Provided records:
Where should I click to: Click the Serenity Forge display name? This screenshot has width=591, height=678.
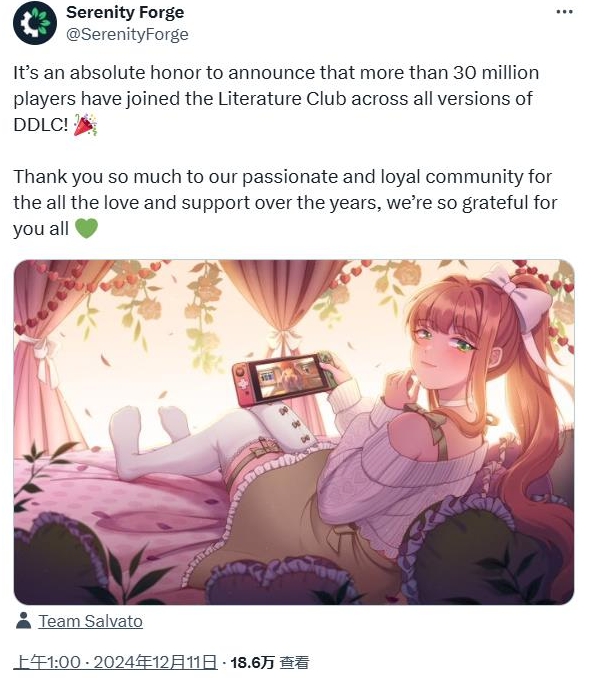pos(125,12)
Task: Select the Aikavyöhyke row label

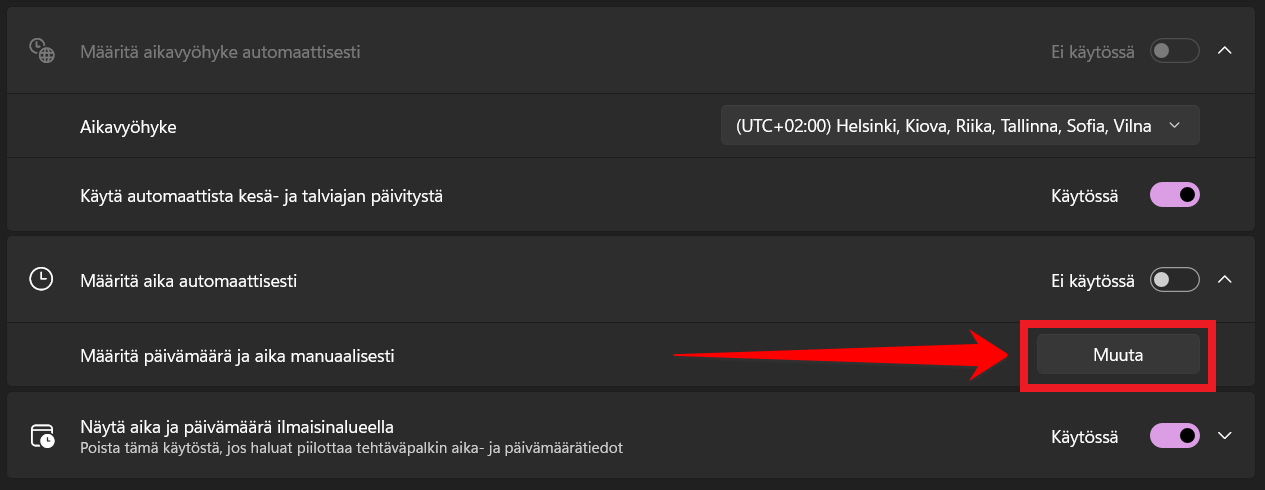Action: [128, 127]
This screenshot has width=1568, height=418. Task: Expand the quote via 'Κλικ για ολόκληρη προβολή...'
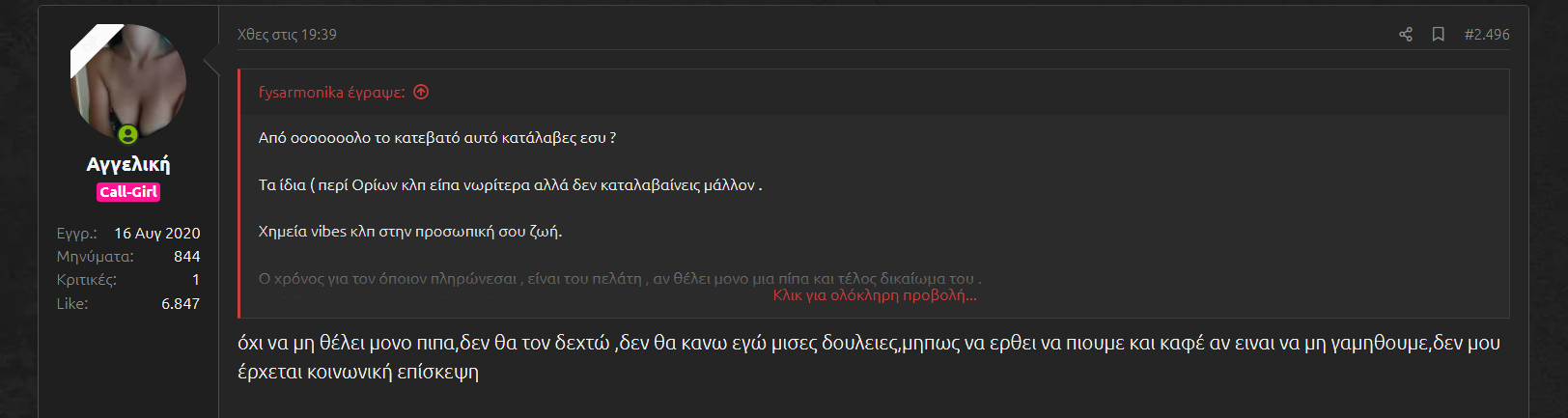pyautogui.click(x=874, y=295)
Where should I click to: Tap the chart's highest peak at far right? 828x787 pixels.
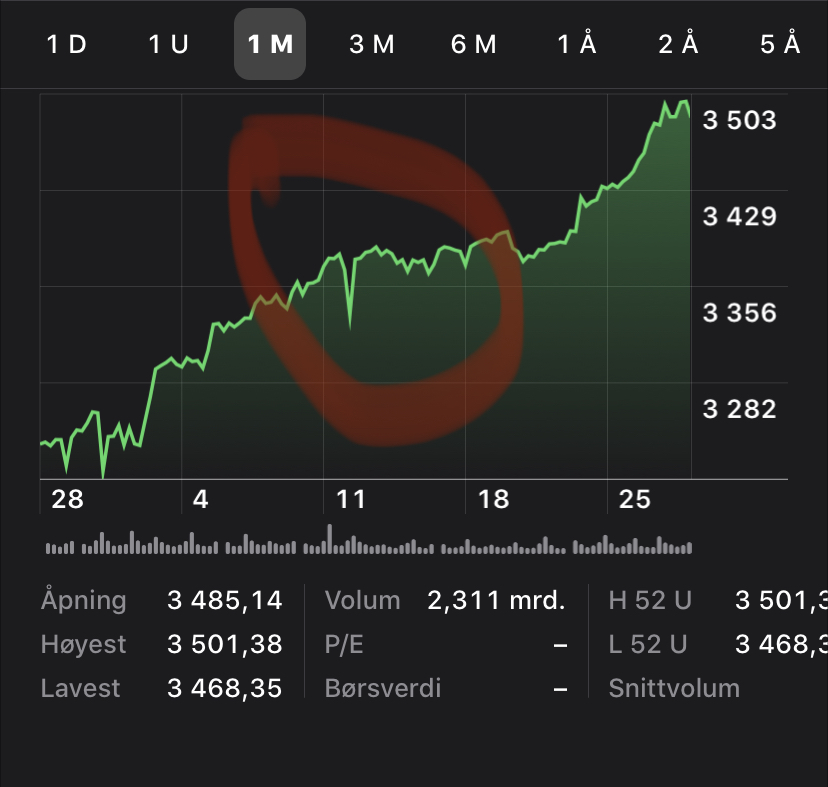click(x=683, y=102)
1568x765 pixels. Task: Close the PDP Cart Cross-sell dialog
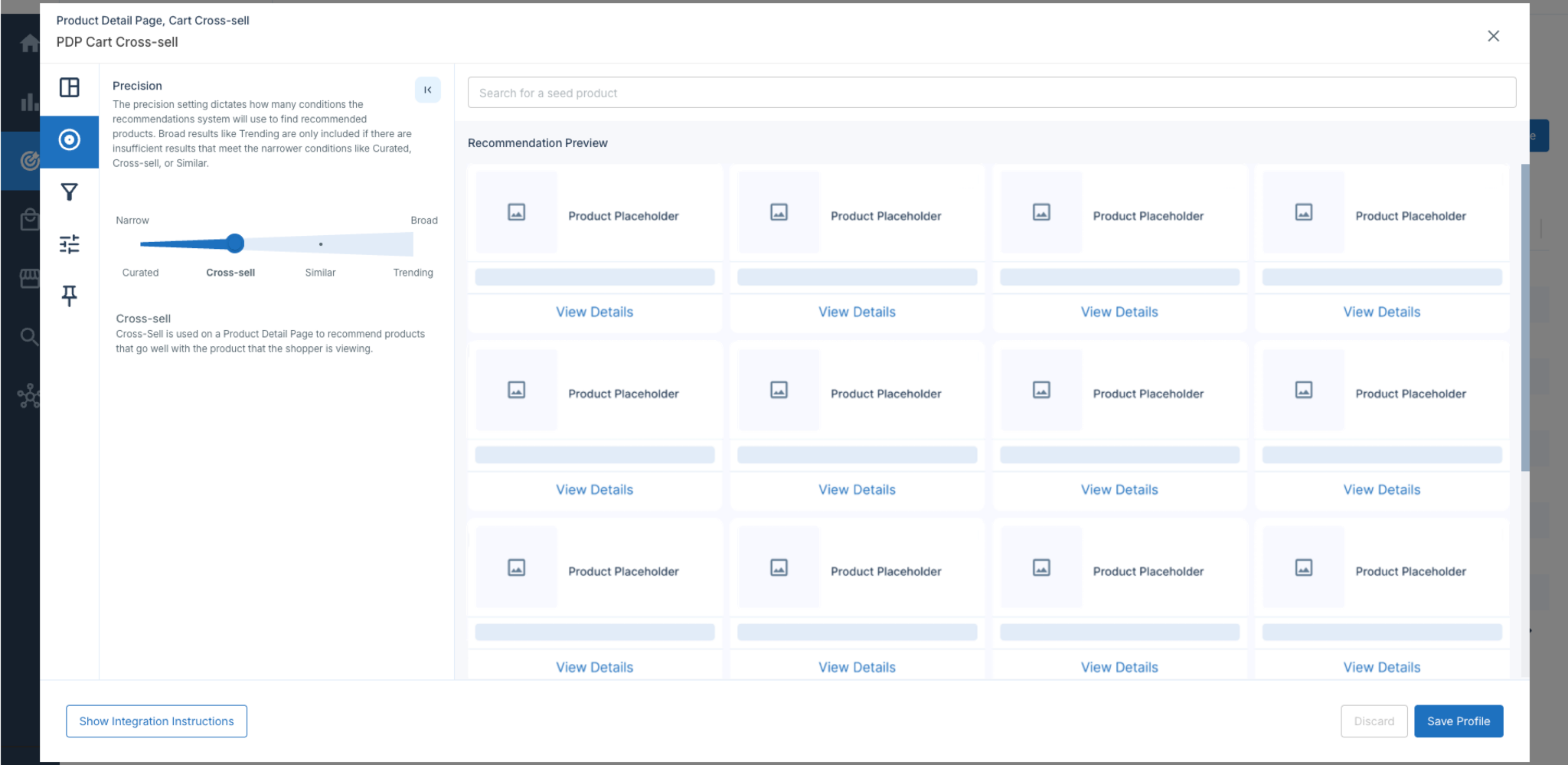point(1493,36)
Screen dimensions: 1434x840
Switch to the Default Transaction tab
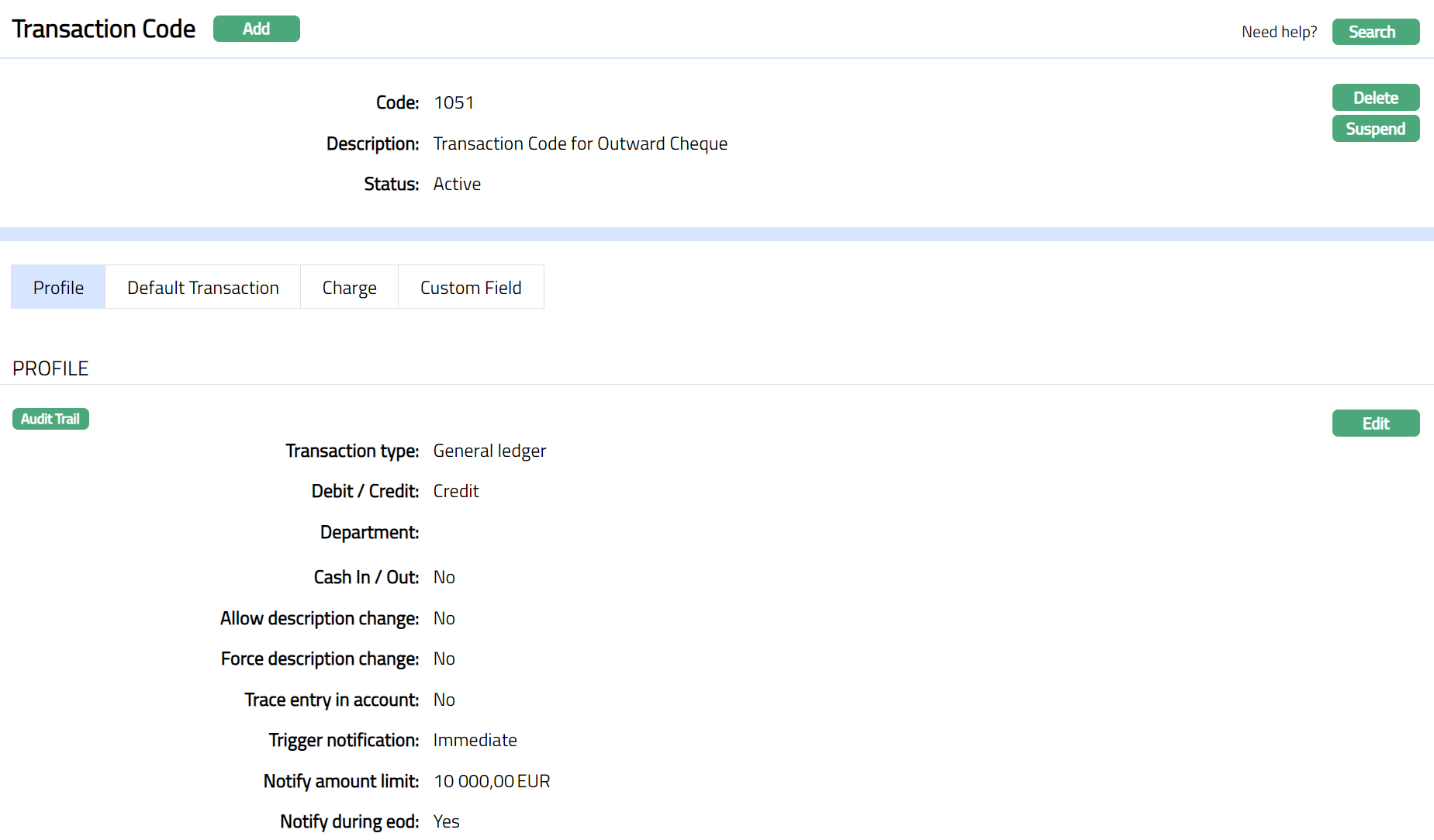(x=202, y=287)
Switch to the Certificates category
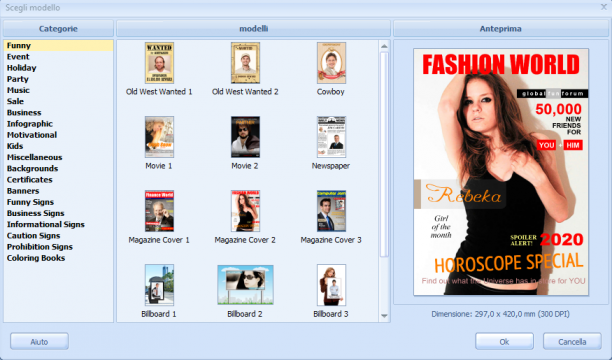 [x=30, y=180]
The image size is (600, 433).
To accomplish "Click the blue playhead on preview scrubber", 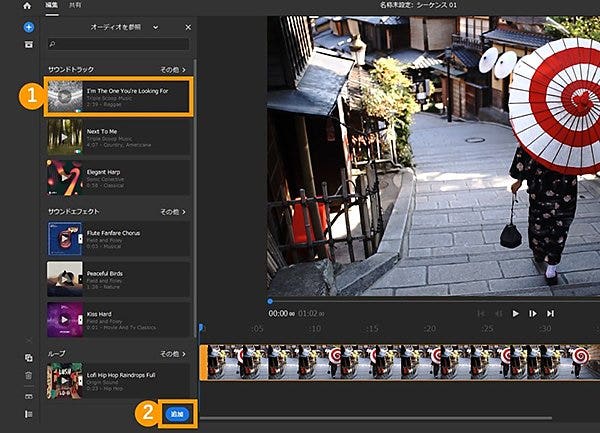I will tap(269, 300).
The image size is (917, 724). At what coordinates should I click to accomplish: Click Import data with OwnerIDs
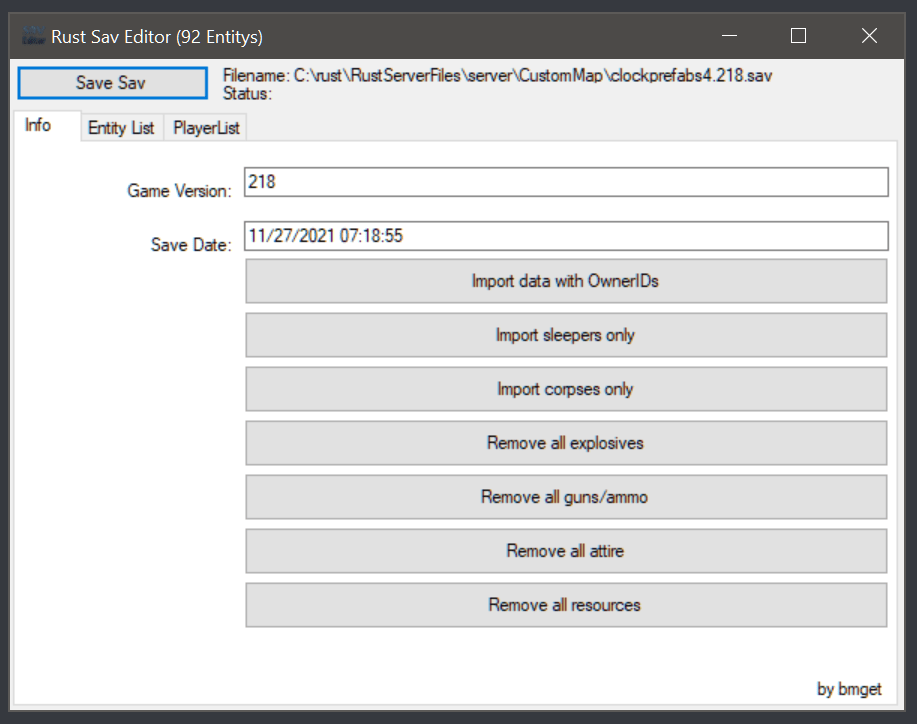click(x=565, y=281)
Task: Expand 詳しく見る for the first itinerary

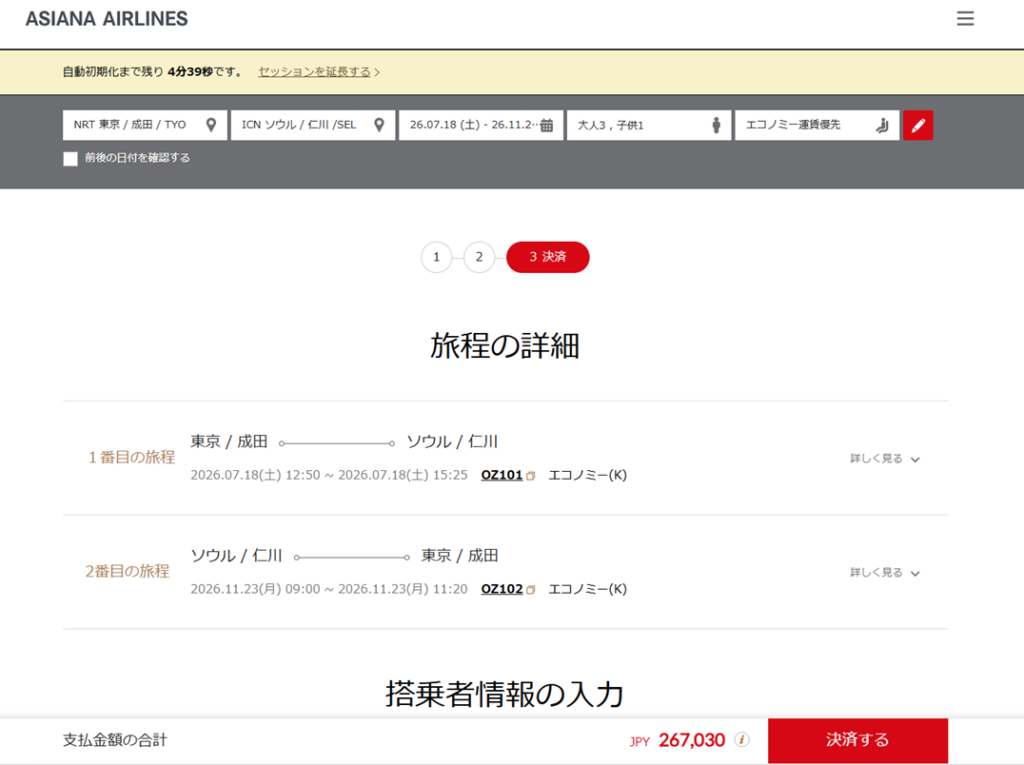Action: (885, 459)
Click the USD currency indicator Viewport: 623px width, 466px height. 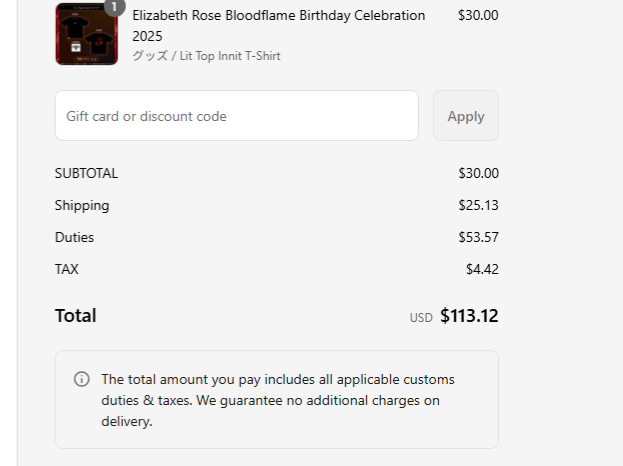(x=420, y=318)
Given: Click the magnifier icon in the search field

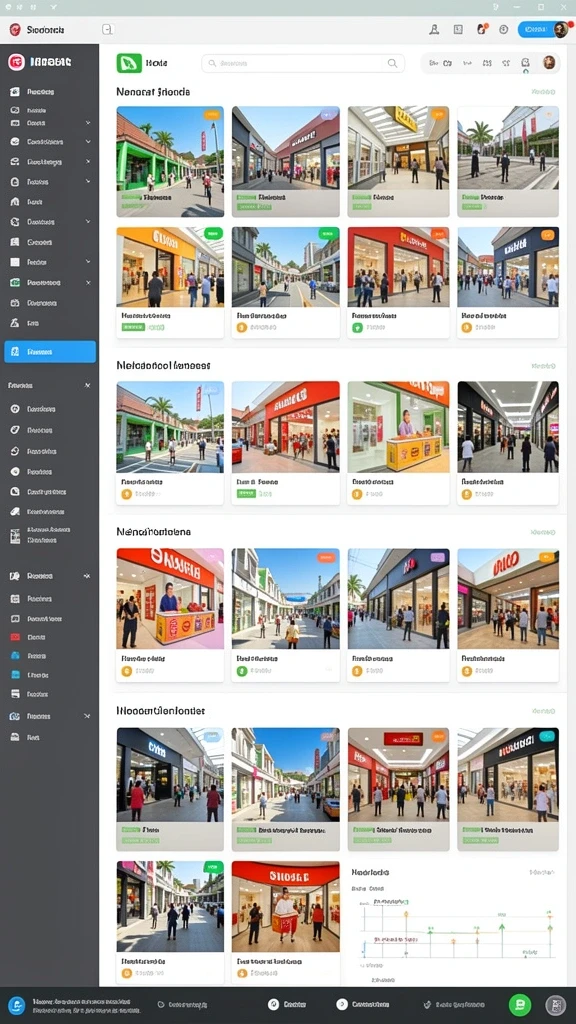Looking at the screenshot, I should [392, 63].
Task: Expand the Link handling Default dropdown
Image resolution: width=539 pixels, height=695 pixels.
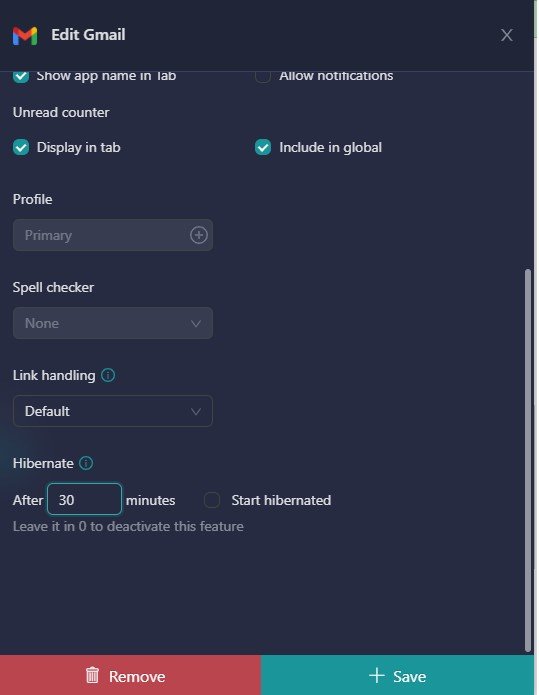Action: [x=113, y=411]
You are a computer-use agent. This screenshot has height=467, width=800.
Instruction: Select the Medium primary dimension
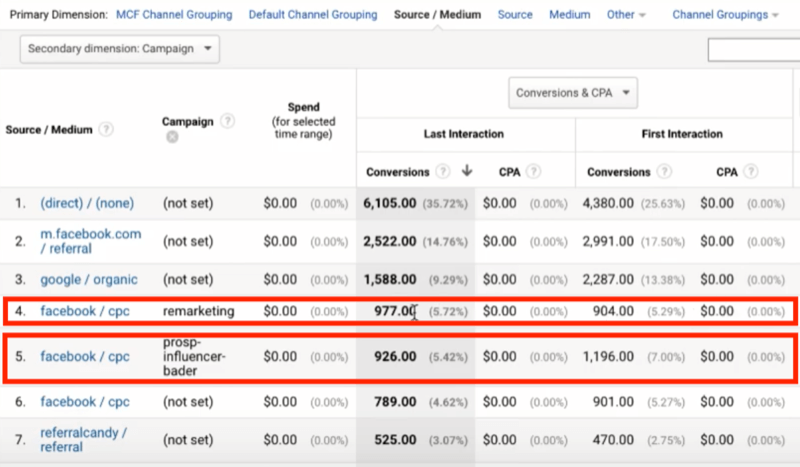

Try it:
Retype the lines exactly. Begin at the one that holds "Task: Expand the Link", stop at the last line of the entries above, and drop the pictures.

Solution to this problem:
Task: Expand the Link handling Default dropdown
Image resolution: width=539 pixels, height=695 pixels.
Action: [x=113, y=411]
You are a computer-use agent. This screenshot has height=467, width=800.
Instruction: Select the Medium primary dimension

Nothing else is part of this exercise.